• MATERIAL TO PROCESS
▼

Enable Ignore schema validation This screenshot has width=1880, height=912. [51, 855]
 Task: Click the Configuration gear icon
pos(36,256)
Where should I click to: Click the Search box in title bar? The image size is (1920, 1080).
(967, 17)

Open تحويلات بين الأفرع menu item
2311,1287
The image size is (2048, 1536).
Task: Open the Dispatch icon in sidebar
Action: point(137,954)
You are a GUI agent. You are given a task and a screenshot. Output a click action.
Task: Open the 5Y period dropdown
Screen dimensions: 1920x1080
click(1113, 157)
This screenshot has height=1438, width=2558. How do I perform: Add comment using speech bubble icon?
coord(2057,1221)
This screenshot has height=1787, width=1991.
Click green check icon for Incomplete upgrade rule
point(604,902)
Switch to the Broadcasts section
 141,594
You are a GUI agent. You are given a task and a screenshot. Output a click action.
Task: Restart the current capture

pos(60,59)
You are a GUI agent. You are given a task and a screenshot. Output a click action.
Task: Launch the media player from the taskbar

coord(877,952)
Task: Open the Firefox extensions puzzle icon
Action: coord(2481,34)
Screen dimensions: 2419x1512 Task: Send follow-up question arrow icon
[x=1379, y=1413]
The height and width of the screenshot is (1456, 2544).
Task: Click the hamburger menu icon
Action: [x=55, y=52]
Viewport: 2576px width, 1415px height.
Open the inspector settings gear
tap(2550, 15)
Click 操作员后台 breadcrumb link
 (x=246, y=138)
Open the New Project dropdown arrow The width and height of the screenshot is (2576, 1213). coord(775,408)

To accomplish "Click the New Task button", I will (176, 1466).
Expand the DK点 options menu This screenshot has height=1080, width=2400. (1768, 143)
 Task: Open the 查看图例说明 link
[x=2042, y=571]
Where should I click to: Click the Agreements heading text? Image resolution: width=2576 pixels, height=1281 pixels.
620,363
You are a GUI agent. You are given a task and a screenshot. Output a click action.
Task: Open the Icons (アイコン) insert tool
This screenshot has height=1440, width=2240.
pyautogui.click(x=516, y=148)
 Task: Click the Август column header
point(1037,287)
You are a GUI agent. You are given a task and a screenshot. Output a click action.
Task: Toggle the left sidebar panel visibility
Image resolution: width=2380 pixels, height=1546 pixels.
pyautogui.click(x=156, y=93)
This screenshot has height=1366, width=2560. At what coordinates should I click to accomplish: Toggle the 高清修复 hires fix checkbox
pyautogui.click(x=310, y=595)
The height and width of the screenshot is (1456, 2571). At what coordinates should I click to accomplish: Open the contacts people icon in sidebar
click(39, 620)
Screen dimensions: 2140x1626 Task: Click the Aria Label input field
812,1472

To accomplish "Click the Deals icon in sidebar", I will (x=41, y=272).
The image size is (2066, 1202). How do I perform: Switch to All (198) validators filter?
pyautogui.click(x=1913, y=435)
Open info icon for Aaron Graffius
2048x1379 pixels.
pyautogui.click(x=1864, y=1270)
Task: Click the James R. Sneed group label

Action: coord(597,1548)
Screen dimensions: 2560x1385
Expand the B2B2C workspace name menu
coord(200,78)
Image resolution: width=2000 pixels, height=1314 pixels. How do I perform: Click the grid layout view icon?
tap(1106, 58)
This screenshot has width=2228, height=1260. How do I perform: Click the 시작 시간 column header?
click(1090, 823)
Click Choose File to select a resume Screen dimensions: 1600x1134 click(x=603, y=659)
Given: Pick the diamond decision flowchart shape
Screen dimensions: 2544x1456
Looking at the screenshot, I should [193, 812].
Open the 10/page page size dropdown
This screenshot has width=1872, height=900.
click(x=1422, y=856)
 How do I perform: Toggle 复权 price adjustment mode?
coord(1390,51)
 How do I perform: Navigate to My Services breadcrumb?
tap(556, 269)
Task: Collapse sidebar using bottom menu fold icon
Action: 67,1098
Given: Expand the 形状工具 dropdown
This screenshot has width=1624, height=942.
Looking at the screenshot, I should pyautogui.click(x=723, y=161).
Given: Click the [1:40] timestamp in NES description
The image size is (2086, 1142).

▲

• TASK REQUIREMENTS
In full and without alteration, copy the entries.

• ANSWER TO THE PROBLEM
Enable Ignore schema validation This screenshot has width=1880, height=912. [51, 855]
 Task: Click the Configuration gear icon
pos(36,256)
Where should I click to: Click the Search box in title bar? The image size is (1920, 1080).
(967, 17)

Open تحويلات بين الأفرع menu item
2311,1287
The image size is (2048, 1536).
Task: Open the Dispatch icon in sidebar
Action: point(137,954)
You are a GUI agent. You are given a task and a screenshot. Output a click action.
Task: Open the 5Y period dropdown
Screen dimensions: 1920x1080
click(1113, 157)
This screenshot has height=1438, width=2558. How do I perform: Add comment using speech bubble icon?
coord(2057,1221)
This screenshot has height=1787, width=1991.
Click green check icon for Incomplete upgrade rule
point(604,902)
Switch to the Broadcasts section
 141,594
You are a GUI agent. You are given a task and a screenshot. Output a click action.
Task: Restart the current capture

pos(60,59)
You are a GUI agent. You are given a task and a screenshot. Output a click action.
Task: Launch the media player from the taskbar

coord(877,952)
Task: Open the Firefox extensions puzzle icon
Action: coord(2481,34)
Screen dimensions: 2419x1512 Task: Send follow-up question arrow icon
[x=1379, y=1413]
The height and width of the screenshot is (1456, 2544).
Task: Click the hamburger menu icon
Action: [x=55, y=52]
Viewport: 2576px width, 1415px height.
Open the inspector settings gear
tap(2550, 15)
Click 操作员后台 breadcrumb link
 (x=246, y=138)
Open the New Project dropdown arrow The width and height of the screenshot is (2576, 1213). coord(775,408)

To accomplish "Click the New Task button", I will (176, 1466).
Expand the DK点 options menu This screenshot has height=1080, width=2400. (1768, 143)
 Task: Open the 查看图例说明 link
[x=2042, y=571]
Where should I click to: Click the Agreements heading text? Image resolution: width=2576 pixels, height=1281 pixels.
620,363
You are a GUI agent. You are given a task and a screenshot. Output a click action.
Task: Open the Icons (アイコン) insert tool
This screenshot has height=1440, width=2240.
pyautogui.click(x=516, y=148)
 Task: Click the Август column header
point(1037,287)
You are a GUI agent. You are given a task and a screenshot. Output a click action.
Task: Toggle the left sidebar panel visibility
Image resolution: width=2380 pixels, height=1546 pixels.
pyautogui.click(x=156, y=93)
This screenshot has height=1366, width=2560. At what coordinates should I click to accomplish: Toggle the 高清修复 hires fix checkbox
pyautogui.click(x=310, y=595)
The height and width of the screenshot is (1456, 2571). At what coordinates should I click to accomplish: Open the contacts people icon in sidebar
click(39, 620)
Screen dimensions: 2140x1626 Task: Click the Aria Label input field
812,1472

To accomplish "Click the Deals icon in sidebar", I will (x=41, y=272).
The image size is (2066, 1202). How do I perform: Switch to All (198) validators filter?
pyautogui.click(x=1913, y=435)
Open info icon for Aaron Graffius
2048x1379 pixels.
pyautogui.click(x=1864, y=1270)
Task: Click the James R. Sneed group label

Action: coord(597,1548)
Screen dimensions: 2560x1385
Expand the B2B2C workspace name menu
coord(200,78)
Image resolution: width=2000 pixels, height=1314 pixels. How do I perform: Click the grid layout view icon?
tap(1106, 58)
This screenshot has width=2228, height=1260. How do I perform: Click the 시작 시간 column header?
click(1090, 823)
Click Choose File to select a resume Screen dimensions: 1600x1134 click(x=603, y=659)
Given: Pick the diamond decision flowchart shape
Screen dimensions: 2544x1456
Looking at the screenshot, I should [193, 812].
Open the 10/page page size dropdown
This screenshot has width=1872, height=900.
click(x=1422, y=856)
 How do I perform: Toggle 复权 price adjustment mode?
coord(1390,51)
 How do I perform: Navigate to My Services breadcrumb?
tap(556, 269)
Task: Collapse sidebar using bottom menu fold icon
Action: 67,1098
Given: Expand the 形状工具 dropdown
This screenshot has width=1624, height=942.
Looking at the screenshot, I should pyautogui.click(x=723, y=161).
Given: Click the [1:40] timestamp in NES description
The image size is (2086, 1142).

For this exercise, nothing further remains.